RE: [RFC PATCH 0/5] scsi: ufs: Add Host Performance Booster Support
From: Avri Altman
Date: Sat Jun 06 2020 - 08:02:46 EST
Hi,
>
> NAND flash memory-based storage devices use Flash Translation Layer (FTL)
> to translate logical addresses of I/O requests to corresponding flash
> memory addresses. Mobile storage devices typically have RAM with
> constrained size, thus lack in memory to keep the whole mapping table.
> Therefore, mapping tables are partially retrieved from NAND flash on
> demand, causing random-read performance degradation.
>
> To improve random read performance, we propose HPB (Host Performance
we propose --> jedec spec XXX proposes â
and here you also disclose what version of the spec are you supporting
> Booster) which uses host system memory as a cache for the FTL mapping
> table. By using HPB, FTL data can be read from host memory faster than from
> NAND flash memory.
>
> The current version only supports the DCM (device control mode).

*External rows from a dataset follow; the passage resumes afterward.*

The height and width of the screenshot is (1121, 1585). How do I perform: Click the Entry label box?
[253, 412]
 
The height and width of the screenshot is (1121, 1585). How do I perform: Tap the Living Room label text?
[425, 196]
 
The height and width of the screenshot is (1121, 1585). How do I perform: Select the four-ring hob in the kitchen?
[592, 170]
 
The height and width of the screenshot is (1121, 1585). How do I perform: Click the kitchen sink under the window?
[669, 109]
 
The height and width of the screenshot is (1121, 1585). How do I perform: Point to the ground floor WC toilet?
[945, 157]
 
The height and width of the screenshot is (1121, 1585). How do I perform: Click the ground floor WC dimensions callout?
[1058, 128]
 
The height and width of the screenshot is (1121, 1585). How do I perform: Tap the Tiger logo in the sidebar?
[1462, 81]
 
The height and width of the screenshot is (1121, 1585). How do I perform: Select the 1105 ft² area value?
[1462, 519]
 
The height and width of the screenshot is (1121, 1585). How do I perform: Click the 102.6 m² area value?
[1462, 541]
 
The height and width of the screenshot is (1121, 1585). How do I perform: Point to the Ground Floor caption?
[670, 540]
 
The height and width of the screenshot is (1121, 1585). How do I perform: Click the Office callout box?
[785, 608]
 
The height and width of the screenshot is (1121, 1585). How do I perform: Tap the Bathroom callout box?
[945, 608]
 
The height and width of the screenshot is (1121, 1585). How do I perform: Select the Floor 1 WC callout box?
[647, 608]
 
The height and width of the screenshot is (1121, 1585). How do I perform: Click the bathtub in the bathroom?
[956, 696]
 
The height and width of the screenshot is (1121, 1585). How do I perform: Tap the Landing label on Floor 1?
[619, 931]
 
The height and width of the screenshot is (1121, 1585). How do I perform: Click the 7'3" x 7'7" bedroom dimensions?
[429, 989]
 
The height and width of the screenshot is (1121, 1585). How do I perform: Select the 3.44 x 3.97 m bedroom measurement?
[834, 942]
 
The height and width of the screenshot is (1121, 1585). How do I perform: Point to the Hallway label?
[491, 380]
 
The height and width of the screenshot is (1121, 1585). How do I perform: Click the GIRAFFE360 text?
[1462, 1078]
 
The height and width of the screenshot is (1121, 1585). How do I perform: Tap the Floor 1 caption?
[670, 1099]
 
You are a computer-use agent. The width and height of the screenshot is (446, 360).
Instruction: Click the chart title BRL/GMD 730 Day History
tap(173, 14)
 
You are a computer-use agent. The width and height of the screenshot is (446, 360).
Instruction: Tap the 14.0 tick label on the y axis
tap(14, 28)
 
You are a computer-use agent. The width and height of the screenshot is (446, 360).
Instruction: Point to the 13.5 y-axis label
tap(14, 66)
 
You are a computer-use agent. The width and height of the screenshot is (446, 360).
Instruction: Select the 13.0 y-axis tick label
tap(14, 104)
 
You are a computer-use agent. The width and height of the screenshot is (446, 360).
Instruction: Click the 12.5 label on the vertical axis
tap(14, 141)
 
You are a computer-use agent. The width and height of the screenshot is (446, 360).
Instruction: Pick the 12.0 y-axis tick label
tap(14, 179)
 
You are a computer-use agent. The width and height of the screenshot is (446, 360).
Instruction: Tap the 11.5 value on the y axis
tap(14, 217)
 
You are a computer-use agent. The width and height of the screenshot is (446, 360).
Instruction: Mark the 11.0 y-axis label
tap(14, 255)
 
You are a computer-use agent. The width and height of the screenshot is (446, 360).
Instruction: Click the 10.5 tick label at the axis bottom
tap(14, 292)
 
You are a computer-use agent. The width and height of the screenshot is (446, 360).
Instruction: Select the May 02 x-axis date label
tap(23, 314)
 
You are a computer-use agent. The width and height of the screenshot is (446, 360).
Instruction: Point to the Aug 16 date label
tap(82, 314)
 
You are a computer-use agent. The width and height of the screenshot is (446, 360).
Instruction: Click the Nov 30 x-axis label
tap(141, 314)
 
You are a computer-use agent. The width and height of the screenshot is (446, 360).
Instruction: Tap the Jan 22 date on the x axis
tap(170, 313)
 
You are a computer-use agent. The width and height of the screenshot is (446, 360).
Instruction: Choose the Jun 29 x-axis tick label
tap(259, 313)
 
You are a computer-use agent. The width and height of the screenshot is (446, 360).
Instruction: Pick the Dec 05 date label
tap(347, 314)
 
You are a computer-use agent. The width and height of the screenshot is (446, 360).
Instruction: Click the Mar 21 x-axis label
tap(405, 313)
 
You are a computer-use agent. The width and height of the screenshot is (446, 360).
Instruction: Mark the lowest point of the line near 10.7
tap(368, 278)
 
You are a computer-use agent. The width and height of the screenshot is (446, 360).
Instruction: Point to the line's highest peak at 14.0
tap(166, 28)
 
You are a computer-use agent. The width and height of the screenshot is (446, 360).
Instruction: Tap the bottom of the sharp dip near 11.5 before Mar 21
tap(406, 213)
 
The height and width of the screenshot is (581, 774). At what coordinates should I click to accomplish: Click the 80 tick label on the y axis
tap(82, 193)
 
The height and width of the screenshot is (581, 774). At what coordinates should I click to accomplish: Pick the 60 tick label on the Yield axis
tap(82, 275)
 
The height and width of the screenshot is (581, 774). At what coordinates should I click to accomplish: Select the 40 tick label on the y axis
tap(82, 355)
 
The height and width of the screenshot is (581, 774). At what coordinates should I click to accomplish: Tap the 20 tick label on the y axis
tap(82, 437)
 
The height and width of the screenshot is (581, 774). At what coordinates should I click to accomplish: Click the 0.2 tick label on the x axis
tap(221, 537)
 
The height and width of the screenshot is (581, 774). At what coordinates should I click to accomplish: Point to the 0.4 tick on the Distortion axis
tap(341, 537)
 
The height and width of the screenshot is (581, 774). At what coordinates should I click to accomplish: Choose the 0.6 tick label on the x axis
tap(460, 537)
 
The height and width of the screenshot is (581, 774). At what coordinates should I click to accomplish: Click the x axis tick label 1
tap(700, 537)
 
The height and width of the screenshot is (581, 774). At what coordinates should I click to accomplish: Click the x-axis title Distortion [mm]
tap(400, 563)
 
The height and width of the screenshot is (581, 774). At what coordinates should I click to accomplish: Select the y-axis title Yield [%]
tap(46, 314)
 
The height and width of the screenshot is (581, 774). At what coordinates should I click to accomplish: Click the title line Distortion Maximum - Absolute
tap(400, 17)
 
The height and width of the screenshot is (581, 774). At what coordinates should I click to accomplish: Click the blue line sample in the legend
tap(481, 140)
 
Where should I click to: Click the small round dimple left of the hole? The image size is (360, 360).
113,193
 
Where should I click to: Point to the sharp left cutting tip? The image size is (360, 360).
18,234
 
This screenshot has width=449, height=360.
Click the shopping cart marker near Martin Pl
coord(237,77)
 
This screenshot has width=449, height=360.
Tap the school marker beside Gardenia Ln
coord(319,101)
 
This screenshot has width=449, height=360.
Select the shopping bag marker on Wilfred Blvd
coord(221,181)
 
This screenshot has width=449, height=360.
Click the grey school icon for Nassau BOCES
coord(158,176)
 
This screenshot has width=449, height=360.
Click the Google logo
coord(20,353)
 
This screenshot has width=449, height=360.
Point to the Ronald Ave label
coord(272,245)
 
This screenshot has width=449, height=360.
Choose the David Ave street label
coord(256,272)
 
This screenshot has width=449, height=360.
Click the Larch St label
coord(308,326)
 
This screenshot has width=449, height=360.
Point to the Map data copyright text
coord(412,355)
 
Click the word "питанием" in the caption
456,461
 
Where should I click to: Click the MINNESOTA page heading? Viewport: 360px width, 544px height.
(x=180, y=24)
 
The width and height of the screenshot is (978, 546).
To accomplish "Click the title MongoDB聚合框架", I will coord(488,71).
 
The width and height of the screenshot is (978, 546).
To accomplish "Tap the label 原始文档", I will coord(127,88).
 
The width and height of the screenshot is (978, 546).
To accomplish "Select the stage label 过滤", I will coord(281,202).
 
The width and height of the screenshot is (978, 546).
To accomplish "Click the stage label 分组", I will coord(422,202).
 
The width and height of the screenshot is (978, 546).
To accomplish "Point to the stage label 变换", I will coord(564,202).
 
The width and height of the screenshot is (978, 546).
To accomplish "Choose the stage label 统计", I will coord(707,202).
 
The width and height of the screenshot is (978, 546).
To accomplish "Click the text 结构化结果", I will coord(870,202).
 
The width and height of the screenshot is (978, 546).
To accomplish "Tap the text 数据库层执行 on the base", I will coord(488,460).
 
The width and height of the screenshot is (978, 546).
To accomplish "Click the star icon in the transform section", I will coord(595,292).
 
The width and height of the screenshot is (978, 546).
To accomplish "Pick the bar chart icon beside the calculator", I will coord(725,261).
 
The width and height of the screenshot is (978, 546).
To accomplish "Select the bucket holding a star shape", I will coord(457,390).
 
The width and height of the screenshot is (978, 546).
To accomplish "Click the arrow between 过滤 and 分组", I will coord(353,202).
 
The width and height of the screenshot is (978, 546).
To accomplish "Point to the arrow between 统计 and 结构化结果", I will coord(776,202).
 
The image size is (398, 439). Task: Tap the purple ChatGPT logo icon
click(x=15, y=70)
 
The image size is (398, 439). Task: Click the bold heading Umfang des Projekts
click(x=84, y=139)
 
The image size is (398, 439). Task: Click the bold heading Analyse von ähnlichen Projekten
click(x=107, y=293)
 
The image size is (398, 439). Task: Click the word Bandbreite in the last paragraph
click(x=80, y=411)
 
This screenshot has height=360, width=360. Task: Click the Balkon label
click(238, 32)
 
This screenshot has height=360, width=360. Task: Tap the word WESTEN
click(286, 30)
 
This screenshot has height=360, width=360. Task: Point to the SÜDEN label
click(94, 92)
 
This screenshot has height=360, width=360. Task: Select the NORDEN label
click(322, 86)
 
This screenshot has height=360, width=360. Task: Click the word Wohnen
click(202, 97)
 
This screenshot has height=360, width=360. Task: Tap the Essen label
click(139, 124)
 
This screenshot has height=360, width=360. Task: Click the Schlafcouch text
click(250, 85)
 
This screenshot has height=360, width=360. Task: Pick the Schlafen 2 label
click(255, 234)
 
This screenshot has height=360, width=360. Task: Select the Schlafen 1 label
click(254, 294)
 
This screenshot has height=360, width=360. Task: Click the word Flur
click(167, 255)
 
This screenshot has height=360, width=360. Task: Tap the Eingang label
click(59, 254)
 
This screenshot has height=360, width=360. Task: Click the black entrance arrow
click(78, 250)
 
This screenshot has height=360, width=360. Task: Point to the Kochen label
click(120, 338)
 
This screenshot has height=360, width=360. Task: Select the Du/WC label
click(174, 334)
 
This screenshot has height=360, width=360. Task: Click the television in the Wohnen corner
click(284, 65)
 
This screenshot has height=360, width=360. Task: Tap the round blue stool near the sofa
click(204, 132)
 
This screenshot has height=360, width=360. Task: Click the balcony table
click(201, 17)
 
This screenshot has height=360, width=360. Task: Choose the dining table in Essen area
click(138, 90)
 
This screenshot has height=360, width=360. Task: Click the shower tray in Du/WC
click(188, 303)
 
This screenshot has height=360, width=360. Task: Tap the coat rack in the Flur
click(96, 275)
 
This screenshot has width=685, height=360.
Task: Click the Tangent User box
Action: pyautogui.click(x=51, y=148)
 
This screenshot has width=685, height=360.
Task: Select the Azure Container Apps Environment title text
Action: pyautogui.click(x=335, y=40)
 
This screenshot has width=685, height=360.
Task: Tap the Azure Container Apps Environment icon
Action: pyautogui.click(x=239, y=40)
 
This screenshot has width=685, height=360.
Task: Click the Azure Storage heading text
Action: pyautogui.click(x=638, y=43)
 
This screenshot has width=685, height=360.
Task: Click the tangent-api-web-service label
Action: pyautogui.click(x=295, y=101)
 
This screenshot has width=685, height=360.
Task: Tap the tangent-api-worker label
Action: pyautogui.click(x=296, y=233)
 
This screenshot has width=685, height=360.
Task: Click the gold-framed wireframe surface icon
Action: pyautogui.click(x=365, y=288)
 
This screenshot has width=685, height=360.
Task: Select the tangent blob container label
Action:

> This patch consists of 4 parts to support HPB feature.
>
> 1) UFS-feature layer
> 2) HPB probe and initialization process
> 3) READ -> HPB READ using cached map information
> 4) L2P (logical to physical) map management
>
> The UFS-feature is an additional layer to avoid the structure in which the
> UFS-core driver and the UFS-feature are entangled with each other in a
> single module.
> By adding the layer, UFS-features composed of various combinations can be
> supported. Also, even if a new feature is added, modification of the
> UFS-core driver can be minimized.
Like Bart, I am not sure that this extra module is needed.
It only makes sense if indeed there are some common calls that can be shared by several features.
There are up to now 10 extended features defined, but none of them can share a common api.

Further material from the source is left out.